Doch es geht noch besser. Zwei Tracks stellen den Hit sogar in den Schatten: "from me to u" präsentiert Babymetal zunächst in verspielten englischen Vocals, bis plötzlich Poppy um die Ecke biegt – und losbrüllt, als hätte sie Bryan Garris auf "Suffocate" die Stimme geklaut. Brutale Beatdowns, Blastbeats, abrupte Wechsel zwischen Melodie und Wahnsinn – dieser Song ist eine Achterbahnfahrt in Bestform.

"My Queen" ist ein weiterer Höhepunkt.
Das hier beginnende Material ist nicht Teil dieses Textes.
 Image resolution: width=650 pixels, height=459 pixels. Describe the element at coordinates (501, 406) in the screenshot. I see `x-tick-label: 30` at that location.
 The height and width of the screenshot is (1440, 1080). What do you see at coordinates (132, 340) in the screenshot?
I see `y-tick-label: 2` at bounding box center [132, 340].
Hier treffen Babymetal auf Courtney LaPlante und Spiritbox. Fast komplett auf Japanisch gesungen, wirkt der Song dennoch wie aus einem Guss – Poppys Spirit boxt sich auch noch auf diesen Track, ohne aber kopiert zu werden. Eine Fusion aus viel zu seltenem Female-Fronted Metal und musikalischer Präzision.
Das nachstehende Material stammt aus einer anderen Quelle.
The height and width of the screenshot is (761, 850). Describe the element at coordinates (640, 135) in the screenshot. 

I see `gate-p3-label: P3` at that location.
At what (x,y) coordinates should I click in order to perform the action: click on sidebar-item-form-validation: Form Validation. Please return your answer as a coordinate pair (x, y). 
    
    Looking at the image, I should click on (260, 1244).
"Song 3" setzt das Konzept der Gegensätze fort: Alex Terrible von Slaughter To Prevail growlt so tief wie möglich, während Suzuka Nakamoto in hoher Tonlage dagegenhält. Der vielleicht brutalste Track des Albums – aber nicht der beste. "Kon! Kon!" fühlt sich an wie eine echte Indian Folk-Japan-Kollaboration: Babymetal klingen, als wären sie schon immer Teil des Bloodywood-Kosmos gewesen. Raoul Kerr bringt mit seinen Rap-Parts die nötige Würze. Eine überraschend runde Sache.

Auch "METALI!!" mit Tom Morello überrascht: Zwischen Volkslied, Stadionhymne und orientalischem Einschlag wird alles in einen Topf geworfen – und es funktioniert. Random, neu, geil. Beide Songs erinnern ein wenig an Sepultura, ohne irgendetwas zu kopieren. Mit "Algorism" zeigen Babymetal endlich, dass sie auch ohne Feature glänzen können. Der Song klingt wie ein Attack On Titan-Abspann, ohne sich dabei in Kitsch zu verlieren. Suzuka Nakamotos Stimme wirkt gereift, stark und souverän.

Doch hier liegt auch das große Problem des Albums: Babymetal liefern einen echten Banger – und viele Gastbeiträge. Zu viele. Man hat zunehmend das Gefühl, dass jeder mal mit Babymetal arbeiten möchte, einfach weil sie als frischer Wind in der Szene gelten. So entsteht ein Album, das zu 70 Prozent aus Feature-Tracks besteht – von denen die meisten glänzen. Doch bei den wenigen Songs ohne Gäste hapert's dann leider im Vergleich.

"KxAxWxAxIxI" kommt zwar komplett ohne Feature aus und bricht bewusst mit allen Genre-Konventionen – irgendwo zwischen Super Mario-Soundtrack und Heavy Metal. Leider zündet der Track nicht ganz, auch weil er mit 2:35 Minuten viel zu kurz ist. Stark begonnen, den Absprung aber nicht geschafft.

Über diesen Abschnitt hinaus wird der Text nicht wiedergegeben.